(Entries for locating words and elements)
— Begin —

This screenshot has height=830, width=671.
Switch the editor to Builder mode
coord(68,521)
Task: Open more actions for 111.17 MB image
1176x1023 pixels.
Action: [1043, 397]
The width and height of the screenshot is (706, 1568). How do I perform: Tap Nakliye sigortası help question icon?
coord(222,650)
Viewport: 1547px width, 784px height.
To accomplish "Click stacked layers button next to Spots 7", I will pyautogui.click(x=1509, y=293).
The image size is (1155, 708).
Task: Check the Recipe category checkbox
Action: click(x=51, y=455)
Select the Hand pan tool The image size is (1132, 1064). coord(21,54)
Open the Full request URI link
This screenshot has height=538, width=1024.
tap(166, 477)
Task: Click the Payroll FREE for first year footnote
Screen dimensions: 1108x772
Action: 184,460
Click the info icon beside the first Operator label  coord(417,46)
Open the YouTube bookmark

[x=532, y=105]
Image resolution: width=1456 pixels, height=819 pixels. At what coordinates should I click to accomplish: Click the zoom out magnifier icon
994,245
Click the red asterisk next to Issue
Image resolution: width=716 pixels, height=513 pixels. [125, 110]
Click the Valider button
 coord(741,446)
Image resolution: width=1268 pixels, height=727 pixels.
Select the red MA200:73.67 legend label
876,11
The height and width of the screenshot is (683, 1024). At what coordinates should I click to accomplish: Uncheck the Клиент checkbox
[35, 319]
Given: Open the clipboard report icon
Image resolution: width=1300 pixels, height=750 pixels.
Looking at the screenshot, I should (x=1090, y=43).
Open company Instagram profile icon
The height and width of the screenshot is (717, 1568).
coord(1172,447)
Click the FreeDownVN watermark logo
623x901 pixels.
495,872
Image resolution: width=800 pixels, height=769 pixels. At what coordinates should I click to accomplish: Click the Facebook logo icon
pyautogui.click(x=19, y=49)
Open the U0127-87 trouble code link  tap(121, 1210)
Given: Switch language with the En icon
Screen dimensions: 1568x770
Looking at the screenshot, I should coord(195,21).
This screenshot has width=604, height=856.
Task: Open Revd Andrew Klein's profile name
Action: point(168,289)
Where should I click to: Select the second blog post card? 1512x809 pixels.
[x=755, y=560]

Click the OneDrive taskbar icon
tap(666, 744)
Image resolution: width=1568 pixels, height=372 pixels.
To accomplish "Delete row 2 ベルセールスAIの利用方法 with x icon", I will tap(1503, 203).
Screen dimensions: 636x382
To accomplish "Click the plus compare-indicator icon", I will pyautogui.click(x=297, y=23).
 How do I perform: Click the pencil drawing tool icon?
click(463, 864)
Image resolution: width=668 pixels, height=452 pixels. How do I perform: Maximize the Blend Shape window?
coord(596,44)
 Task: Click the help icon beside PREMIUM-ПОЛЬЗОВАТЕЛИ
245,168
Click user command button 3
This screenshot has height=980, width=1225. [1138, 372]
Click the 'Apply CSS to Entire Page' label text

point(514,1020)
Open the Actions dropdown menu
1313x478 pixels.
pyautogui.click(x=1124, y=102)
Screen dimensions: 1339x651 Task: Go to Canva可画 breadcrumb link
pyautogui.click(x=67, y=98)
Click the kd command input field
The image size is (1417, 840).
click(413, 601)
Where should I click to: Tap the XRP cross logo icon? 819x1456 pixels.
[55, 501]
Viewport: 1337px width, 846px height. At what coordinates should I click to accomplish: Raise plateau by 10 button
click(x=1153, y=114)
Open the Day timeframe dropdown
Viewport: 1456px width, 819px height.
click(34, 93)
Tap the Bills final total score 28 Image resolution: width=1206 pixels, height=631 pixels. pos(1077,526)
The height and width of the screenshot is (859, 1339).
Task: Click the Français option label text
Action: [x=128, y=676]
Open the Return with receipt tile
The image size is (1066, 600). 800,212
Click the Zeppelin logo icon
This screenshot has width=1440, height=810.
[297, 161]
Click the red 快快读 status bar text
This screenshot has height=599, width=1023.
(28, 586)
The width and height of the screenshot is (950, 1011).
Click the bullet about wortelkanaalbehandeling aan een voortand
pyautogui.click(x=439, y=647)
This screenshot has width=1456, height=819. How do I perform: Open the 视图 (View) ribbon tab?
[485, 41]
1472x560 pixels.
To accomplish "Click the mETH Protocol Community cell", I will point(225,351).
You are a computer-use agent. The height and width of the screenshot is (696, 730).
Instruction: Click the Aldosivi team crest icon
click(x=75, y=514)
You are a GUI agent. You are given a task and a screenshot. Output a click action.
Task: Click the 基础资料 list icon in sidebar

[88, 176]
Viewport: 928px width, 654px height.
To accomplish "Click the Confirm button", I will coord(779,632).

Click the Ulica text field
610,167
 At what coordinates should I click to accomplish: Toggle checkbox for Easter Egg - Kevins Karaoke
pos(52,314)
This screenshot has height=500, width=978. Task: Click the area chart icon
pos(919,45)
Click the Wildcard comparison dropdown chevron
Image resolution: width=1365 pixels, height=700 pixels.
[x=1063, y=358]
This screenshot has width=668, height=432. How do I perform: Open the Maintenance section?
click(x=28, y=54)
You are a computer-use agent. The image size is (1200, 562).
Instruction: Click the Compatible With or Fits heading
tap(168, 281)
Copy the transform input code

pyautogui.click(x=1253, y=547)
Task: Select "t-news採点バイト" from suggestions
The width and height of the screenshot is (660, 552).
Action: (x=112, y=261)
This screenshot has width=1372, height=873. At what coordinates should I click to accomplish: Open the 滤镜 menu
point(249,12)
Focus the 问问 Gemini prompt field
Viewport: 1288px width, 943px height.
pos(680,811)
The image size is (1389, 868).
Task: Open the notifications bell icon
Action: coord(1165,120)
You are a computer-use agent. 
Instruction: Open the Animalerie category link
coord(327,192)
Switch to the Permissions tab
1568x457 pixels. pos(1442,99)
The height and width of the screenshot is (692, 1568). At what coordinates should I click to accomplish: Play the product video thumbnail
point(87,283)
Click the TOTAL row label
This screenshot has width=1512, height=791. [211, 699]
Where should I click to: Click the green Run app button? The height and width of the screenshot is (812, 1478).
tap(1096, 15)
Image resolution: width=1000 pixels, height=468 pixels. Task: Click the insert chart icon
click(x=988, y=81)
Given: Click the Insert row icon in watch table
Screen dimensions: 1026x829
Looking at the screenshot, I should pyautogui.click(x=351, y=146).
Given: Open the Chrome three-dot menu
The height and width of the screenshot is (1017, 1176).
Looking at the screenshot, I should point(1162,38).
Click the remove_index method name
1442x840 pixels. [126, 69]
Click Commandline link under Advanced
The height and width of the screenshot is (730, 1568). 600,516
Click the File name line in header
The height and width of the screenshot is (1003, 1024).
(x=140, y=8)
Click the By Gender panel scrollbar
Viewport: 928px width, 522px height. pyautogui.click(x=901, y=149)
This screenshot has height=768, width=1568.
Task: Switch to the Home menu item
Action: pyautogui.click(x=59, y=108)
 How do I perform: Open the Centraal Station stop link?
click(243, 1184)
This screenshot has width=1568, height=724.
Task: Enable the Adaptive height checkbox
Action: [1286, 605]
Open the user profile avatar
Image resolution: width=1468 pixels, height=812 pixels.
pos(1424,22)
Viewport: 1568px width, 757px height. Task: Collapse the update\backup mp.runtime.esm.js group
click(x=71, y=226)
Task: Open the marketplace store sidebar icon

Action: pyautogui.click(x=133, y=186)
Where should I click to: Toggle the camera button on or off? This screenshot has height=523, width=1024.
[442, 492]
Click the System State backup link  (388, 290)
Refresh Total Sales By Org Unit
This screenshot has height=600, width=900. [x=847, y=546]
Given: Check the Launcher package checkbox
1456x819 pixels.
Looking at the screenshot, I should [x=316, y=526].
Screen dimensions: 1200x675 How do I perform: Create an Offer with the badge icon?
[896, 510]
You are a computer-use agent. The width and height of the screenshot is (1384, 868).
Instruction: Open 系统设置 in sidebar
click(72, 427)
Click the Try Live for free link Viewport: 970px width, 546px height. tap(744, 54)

— End —

▶ TASK GOAL
Copy out the records word for word, from the line with "Open the Full request URI link" up to and including the line with "Action: 184,460".

▶ SOLUTION TO THIS PROBLEM
Open the Full request URI link
This screenshot has height=538, width=1024.
tap(166, 477)
Task: Click the Payroll FREE for first year footnote
Screen dimensions: 1108x772
Action: 184,460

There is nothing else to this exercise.